Is there room for small local players in the rapidly growing telemedicine market? That's a question that Boulder-based Hippo Health, which officially launches today across the state of Colorado, is hoping to answer with a telemedicine platform focused on the idea of recreating the trusted, local physician-patient relationship.
"Hippo Health is 100 percent focused on improving the patient-provider experience and connecting people with their trusted local doctor; nothing is outsourced," Hippo Health CEO Dr. Kevin McGarvey said in a statement. "For the past two years we've been running a pilot program serving more than 200,000 people in Colorado. And what we found time and again is that what people really want is to connect with a local, established expert physician when they need to. They want to know and trust who's at the other end of the line. We built Hippo Health specifically to meet that need here in Colorado."
The direct-to-consumer subscription-based platform connects Coloradans to board-certified emergency physicians with a minimum of 10 years of experience. They connect via video call, chat, or phone call in an iOS app or on their desktop. Individual users pay $19 per month while a family of up to seven pays $37 per month.

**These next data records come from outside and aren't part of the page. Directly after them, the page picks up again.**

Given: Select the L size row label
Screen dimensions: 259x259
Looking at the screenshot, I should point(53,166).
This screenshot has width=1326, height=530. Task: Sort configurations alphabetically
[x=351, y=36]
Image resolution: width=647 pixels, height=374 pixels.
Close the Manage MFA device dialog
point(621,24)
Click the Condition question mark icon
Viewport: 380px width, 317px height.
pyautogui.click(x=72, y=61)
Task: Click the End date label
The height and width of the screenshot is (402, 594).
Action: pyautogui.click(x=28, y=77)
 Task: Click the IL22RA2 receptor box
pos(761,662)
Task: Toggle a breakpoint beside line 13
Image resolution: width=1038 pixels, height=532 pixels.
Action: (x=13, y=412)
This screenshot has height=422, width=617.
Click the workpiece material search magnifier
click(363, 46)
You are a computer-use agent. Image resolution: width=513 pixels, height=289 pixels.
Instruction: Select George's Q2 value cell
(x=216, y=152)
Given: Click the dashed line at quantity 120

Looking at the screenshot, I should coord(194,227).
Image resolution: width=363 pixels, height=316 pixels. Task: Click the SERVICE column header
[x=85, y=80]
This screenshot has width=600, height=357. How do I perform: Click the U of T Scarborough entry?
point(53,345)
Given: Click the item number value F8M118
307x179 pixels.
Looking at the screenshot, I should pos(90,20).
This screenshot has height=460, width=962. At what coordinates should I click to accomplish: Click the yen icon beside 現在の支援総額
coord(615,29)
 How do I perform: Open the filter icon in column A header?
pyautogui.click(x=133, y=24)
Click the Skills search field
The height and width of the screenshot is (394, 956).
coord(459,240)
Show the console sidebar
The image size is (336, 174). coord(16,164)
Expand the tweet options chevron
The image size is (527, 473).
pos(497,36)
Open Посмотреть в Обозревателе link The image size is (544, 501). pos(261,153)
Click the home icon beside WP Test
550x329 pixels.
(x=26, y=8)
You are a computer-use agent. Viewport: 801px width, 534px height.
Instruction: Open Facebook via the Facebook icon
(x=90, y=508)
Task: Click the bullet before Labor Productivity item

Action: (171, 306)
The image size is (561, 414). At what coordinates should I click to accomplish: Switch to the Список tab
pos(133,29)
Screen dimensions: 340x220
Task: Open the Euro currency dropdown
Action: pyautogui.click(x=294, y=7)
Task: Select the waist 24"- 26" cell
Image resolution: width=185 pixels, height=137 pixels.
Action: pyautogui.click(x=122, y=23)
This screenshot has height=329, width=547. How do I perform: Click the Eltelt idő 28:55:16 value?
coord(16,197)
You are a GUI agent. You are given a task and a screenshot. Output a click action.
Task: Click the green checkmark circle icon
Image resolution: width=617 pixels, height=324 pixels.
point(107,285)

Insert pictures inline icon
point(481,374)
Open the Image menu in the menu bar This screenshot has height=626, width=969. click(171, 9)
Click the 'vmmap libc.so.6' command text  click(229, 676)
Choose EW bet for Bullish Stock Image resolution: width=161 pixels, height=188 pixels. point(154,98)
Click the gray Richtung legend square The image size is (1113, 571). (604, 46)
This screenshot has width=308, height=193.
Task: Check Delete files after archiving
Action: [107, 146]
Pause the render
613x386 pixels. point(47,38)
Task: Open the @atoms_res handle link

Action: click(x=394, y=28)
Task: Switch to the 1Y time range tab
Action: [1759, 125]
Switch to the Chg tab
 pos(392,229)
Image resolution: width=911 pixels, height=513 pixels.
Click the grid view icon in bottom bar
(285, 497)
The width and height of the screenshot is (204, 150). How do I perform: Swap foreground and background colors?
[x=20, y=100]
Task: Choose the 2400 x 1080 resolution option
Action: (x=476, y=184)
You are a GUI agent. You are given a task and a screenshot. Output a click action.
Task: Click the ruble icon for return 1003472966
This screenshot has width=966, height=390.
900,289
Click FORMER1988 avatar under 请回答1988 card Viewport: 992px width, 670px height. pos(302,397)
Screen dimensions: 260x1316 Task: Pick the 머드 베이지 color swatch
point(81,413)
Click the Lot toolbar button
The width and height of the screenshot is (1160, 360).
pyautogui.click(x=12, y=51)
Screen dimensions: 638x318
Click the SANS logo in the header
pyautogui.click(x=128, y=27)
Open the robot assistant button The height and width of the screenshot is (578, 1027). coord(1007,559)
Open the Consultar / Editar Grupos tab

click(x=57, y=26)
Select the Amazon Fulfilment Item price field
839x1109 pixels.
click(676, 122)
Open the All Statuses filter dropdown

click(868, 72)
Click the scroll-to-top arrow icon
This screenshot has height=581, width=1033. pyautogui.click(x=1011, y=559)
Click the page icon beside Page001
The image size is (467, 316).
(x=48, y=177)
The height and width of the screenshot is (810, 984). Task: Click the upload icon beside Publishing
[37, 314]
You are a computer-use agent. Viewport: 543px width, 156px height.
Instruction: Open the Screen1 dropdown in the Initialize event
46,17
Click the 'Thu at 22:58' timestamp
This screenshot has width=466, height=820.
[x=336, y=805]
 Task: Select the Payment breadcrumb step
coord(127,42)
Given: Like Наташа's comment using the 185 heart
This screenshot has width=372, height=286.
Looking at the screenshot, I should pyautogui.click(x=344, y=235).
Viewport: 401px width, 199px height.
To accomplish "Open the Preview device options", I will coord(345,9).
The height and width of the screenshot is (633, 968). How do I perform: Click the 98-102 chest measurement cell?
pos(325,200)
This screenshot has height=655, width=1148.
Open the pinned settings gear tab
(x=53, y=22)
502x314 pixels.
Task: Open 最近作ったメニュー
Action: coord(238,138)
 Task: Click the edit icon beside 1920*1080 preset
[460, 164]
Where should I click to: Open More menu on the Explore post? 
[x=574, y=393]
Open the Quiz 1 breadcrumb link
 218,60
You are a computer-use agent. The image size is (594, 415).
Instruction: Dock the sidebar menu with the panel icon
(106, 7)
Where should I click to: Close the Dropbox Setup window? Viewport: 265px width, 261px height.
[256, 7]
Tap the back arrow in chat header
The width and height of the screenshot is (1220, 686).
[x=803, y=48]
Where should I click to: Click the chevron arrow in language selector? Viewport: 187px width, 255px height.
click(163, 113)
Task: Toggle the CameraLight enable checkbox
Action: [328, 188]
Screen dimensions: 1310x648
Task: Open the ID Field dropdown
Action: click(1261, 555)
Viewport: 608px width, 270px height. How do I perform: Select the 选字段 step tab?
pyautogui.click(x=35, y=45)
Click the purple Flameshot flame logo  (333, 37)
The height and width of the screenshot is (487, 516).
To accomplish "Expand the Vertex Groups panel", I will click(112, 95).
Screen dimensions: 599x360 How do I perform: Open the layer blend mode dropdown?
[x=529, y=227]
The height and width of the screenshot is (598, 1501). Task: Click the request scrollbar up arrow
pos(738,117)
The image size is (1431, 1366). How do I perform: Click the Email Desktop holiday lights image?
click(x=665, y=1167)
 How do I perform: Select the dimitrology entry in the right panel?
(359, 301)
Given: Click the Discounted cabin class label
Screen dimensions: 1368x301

The price is fairly competitive, but the company's strategy for differentiating itself in the crowded telemedicine market is to harken back to the old days of the family physician.
"When you’ve been miserably fighting off a chest infection for days and the medications aren’t helping, would you prefer to have a doctor pick a specialist out of a catalogue that might be able to help you? Or would you prefer your doctor calls up a colleague that has successfully treated chest infections fast?" the company writes on its website. "Option 2 certainly sounds better in our book. This is our vision for your care on Hippo Health. That’s why we’re committed to building a solid network of physicians -- our colleagues whom we know personally and trust -- to ensure you receive the best care your community has to offer when we can’t help you via the app."
Hippo makes a similar pitch to doctors -- that using this app will bring back a near-extinct element of social connection with patients.
The telemedicine market is still shaking out, but the trend for most of the big companies is to compete on volume and, increasingly, to be available in any state. Hippo Health will find out if there's room in the market for a telemedicine company that, as the company says, combines "high-tech healthcare with a hometown touch".